Role of Selective Angiography in the Management of Patients With Zollinger-Ellison Syndrome

To determine the ability of selective abdominal angiography to localize gastrinoma in patients with Zollinger-Ellison syndrome, selective angiography was performed in 70 consecutive patients and the results were assessed prospectively by either surgery, autopsy, or percutaneous biopsy. In addition, to define the role of angiography in the management of patients with gastrinoma, we compared the results of angiography with those of computed tomography (CT) scanning in 58 patients who underwent both tests. For gastrinoma in the liver, angiography had a specificity of 100% and a sensitivity of 86% with a positive predictive value of 100% and a negative predictive value of 94%. For extrahepatic gastrinoma, angiography had a specificity of 94% and a sensitivity of 68%, a positive predictive value of 97% and a negative predictive value of 53%. Comparison of CT scanning and angiography demonstrated that for hepatic tumor CT demonstrated 72% and angiography 89% of tumors, and the combination detected all tumors with no false-positive results. Outside the liver, CT scanning detected 57%, angiography 70%, and the combination 73% of tumors with a false-positive rate of 7%. These results indicate that if a CT scan is performed first, then the addition of selective angiography will detect a further 28% of hepatic tumors and a further 16% of extrahepatic tumors, but that 24% of extrahepatic tumors will still be missed. Angiography is a useful adjunct to CT particularly in patients in whom surgery is contemplated.

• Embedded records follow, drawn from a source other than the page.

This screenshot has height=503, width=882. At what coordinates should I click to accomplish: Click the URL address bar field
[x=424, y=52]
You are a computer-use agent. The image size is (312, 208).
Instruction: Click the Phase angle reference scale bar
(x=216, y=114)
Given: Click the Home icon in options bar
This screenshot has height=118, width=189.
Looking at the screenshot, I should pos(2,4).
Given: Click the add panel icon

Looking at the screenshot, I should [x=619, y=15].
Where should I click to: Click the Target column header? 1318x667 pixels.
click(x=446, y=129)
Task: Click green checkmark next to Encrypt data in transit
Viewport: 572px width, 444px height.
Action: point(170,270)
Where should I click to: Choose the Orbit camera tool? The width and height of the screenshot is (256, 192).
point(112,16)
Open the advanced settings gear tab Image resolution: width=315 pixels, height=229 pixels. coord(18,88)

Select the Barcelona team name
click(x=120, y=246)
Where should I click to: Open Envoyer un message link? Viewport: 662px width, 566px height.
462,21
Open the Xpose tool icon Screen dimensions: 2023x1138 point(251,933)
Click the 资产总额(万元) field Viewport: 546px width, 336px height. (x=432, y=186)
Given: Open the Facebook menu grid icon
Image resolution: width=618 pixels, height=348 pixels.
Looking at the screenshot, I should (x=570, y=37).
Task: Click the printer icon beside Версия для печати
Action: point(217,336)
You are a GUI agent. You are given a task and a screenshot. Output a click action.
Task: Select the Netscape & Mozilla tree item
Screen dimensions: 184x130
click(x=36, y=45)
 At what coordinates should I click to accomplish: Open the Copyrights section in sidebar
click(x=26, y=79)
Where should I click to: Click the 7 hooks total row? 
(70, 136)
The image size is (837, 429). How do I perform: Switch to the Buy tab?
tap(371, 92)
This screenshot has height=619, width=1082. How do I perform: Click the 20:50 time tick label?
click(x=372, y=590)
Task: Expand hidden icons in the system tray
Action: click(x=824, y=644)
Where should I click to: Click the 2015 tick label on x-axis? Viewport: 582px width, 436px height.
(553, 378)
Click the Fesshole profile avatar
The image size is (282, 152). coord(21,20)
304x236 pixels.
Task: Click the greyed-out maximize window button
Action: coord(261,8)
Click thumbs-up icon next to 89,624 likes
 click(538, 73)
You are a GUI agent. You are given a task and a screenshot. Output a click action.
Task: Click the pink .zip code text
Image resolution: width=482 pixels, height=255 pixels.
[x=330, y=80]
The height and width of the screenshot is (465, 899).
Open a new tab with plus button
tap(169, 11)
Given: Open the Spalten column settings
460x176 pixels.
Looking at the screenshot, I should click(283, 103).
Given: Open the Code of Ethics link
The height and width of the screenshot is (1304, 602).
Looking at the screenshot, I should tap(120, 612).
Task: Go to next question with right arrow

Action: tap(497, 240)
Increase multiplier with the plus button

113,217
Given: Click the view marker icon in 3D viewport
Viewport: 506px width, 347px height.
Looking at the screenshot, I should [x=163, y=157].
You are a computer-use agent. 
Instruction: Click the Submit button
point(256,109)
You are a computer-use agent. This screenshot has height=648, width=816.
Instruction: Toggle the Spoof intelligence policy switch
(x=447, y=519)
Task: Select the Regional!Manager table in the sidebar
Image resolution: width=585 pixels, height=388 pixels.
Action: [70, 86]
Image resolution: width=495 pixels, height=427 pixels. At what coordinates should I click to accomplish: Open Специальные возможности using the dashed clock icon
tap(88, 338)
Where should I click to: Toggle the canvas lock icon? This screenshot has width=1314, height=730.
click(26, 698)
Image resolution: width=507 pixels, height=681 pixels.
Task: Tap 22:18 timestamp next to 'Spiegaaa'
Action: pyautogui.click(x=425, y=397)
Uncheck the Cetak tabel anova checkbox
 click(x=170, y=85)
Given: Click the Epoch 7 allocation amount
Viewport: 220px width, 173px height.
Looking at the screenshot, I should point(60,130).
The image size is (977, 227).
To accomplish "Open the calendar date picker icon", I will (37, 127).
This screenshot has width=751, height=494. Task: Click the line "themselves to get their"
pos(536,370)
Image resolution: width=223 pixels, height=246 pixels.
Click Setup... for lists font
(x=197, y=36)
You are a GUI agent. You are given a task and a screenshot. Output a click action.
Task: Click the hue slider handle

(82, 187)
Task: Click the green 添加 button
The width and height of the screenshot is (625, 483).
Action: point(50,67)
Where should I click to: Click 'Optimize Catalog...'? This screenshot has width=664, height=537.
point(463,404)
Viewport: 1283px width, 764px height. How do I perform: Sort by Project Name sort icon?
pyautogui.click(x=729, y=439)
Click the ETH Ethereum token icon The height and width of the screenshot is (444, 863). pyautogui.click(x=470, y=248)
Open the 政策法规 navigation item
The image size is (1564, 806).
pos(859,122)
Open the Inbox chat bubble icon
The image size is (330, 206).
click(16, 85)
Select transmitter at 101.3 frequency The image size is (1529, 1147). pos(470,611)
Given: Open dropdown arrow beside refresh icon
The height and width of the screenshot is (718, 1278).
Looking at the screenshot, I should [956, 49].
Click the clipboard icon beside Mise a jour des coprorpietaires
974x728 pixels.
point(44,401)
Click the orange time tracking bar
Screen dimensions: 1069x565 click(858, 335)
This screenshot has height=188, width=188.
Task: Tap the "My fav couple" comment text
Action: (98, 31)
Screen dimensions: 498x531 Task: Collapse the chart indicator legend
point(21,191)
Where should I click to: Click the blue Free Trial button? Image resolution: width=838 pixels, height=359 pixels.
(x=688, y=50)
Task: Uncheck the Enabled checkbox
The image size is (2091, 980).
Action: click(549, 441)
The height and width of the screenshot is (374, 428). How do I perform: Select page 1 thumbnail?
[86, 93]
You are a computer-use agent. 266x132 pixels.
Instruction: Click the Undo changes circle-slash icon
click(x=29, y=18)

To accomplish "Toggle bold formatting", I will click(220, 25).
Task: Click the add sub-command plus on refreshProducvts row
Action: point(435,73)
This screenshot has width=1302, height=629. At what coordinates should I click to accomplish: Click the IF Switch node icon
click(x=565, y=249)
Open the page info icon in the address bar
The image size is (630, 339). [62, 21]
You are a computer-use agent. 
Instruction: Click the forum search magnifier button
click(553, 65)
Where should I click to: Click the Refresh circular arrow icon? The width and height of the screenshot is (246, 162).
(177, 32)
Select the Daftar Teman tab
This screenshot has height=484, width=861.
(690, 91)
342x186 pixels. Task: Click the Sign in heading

Comparison of Ranitidine and Cimetidine in the Treatment of Gastric Hypersecretion

The H2-histamine receptor antagonists, cimetidine and ranitidine, were compared for their abilities to control acid secretion on a short- and long-term basis in 13 patients with gastric hypersecretory disorders. The rate of onset of action did not differ between the two drugs. The actions of both drugs were increased by an anticholinergic agent, and there was a close correlation between the daily maintenance dose of each drug needed to control acid secretion. However, ranitidine was threefold more potent than cimetidine and no male patient developed breast changes or impotence while taking ranitidine. Treatment with high doses of ranitidine for 6 to 25 months was not associated with hepatic or hematologic toxicity or alterations of serum gastrin levels, but was associated with a significantly lower serum creatinine level than that seen with cimetidine therapy. These studies show that ranitidine can adequately inhibit acid secretion in patients with gastric hypersecretory disorders, is safe at high doses, does not cause the antiandrogen side effects frequently seen with high doses of cimetidine, and is threefold more potent than cimetidine. Patients who are relatively resistant to cimetidine will have proportional resistance to ranitidine.